Death of Paul Alexander: what is the "lung of steel", which made it possible to treat polio in the mid-20th century ?

What is the “iron lung” that made it possible to treat polio in the mid-20th century ?

On March 11, Paul Alexander died after living for more than 70 years in what is known as a “lung of steel.” And this after contracting poliomyelitis at the age of 6. What is this device that saved many lives in the middle of the 20th century ?

Poliomyelitis (or polio) is a potentially fatal infectious disease caused by the poliovirus. The latter invades the nervous system and can cause total paralysis within a few hours. The first symptoms are fever, fatigue, headache, vomiting, neck stiffness and pain in the limbs. One in 200 infections leads to irreversible paralysis and 5 to 10% of people with paralytic poliomyelitis die from paralysis of the respiratory muscles.

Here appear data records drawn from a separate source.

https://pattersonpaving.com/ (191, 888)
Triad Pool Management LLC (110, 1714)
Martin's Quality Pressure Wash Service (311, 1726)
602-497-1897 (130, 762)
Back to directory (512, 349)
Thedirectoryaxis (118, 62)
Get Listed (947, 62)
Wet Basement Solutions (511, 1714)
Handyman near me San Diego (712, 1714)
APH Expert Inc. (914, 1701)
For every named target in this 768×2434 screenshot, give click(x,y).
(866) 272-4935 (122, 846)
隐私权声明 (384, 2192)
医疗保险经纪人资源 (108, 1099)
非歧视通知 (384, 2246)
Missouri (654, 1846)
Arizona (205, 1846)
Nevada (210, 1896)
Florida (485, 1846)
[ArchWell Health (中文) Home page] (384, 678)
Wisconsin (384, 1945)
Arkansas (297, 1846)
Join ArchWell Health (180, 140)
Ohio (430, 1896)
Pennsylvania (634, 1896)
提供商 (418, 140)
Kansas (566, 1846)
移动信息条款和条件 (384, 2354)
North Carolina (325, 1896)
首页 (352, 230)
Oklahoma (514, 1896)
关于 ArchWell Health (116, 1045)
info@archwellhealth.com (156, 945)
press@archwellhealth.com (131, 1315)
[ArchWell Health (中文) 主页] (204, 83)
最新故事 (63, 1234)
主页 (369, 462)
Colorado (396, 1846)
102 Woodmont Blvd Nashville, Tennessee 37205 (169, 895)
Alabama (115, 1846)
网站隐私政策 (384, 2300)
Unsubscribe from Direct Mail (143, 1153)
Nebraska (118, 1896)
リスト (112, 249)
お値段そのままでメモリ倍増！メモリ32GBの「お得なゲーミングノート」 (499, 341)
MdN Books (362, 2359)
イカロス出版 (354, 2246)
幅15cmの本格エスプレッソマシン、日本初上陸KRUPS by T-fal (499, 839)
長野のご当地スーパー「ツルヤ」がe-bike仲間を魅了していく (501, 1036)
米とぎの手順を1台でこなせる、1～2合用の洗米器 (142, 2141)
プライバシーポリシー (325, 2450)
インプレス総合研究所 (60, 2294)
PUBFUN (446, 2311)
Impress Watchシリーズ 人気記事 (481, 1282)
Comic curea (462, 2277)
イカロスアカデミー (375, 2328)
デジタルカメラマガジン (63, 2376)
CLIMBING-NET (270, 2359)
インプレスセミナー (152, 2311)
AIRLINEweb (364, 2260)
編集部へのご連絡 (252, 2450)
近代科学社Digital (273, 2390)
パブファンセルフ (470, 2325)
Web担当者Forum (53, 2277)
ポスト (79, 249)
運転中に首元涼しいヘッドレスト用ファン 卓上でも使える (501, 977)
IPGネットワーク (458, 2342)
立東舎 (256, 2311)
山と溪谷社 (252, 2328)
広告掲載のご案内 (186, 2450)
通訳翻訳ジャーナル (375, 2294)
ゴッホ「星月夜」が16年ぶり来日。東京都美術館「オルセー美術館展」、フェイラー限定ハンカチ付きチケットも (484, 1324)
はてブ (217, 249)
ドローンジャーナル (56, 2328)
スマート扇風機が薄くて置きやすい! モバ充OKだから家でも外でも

Although there are today 2 vaccines developed in the 1950s that can protect a child for life and therefore provide a glimpse of the possibility of eradicating the disease, this does not mean that there is no possibility of eradicating the disease. was not always the case. And scientists have sought to compensate for the inability to breathe in polio victims.

Imitate breathing

In 1931 in the United States, John Haven Emerson modernized a "steel lung" created in 1928. This device – a box of sorts – allowed to recreate a microenvironment that mimics the way the chest muscles and diaphragm move air in and out of the lungs. The patient lies on his back. The head rests on a support on the outside of the machine with a rubber collar around the neck to provide the seal needed to maintain the pressurized environment. As pressure increases in the reservoir, air is pushed out of the patient's lungs through the mouth, and as pressure decreases in the reservoir, air is drawn into the patient's lungs.

"Most patients only used their iron lung for a few weeks or months, depending on the severity of the attack. polio, but those who left their chest muscles permanently paralyzed by the disease were confined for the rest of their lives ", we can read on the polio website. Ohio State University. Like Paul Alexander, this American who contracted polio in 1952 at the age of 6 and was "confined" until his death a few days ago. "In 1959, 1,200 people used iron lungs in the United States, but by 2017 there were only three." And for good reason, the virtual eradication of polio with the development of Jonas Salk's vaccine in 1952, the use of iron lungs has become largely obsolete.

The Ohio State University nevertheless specifies that with "the global shortage of necessary modern respirators for patients suffering from severe Covid-19, prototypes of new, easily producible versions of the iron lung have been developed."